SNOHOMISH COUNTY, Wash. — Colder fall weather won't stop many hikers from hitting the trails in the Pacific Northwest. That's why a wilderness survival expert said hikers should know what they could face this fall.
Over the weekend search and rescue crews were pretty busy along the Pacific Crest Trail. It was snowing heavily when a 41-year-old hiker fell into a creek. He was having medical issues and had to be rescued. A 76-year-old man also needed to be rescued after falling and hitting his head along the trail.
A wilderness survival expert in Snohomish County said hikers need to be prepared and bring the right tools with them.
"I think it's the time of year where you pack extra layers. An easy way to do it is to get one of those raincoats that packs down into a small bag," explained Alderleaf Wilderness College Program Director Jason Knight. "Have a first aid kit, ways to make fire, an emergency blanket, and water purification means."
Hikers should have a plan and let someone know where they are going before leaving for a hike and when they plan to return.

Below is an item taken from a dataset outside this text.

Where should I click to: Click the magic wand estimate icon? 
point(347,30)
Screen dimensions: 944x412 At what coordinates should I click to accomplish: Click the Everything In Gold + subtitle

Knight said lost or injured hikers can reach dangerous levels of hypothermia after just three hours of being in the cold. Humans can go three days without water and three weeks without food.
Hikers need to make sure they always have the 10 essentials with them: a firestarter, a map and compass (if you're not carrying a GPS), tools such as a knife and repair gear, a headlamp, a first-aid kit, sun protection, shelter, food, water and rain gear and insulation.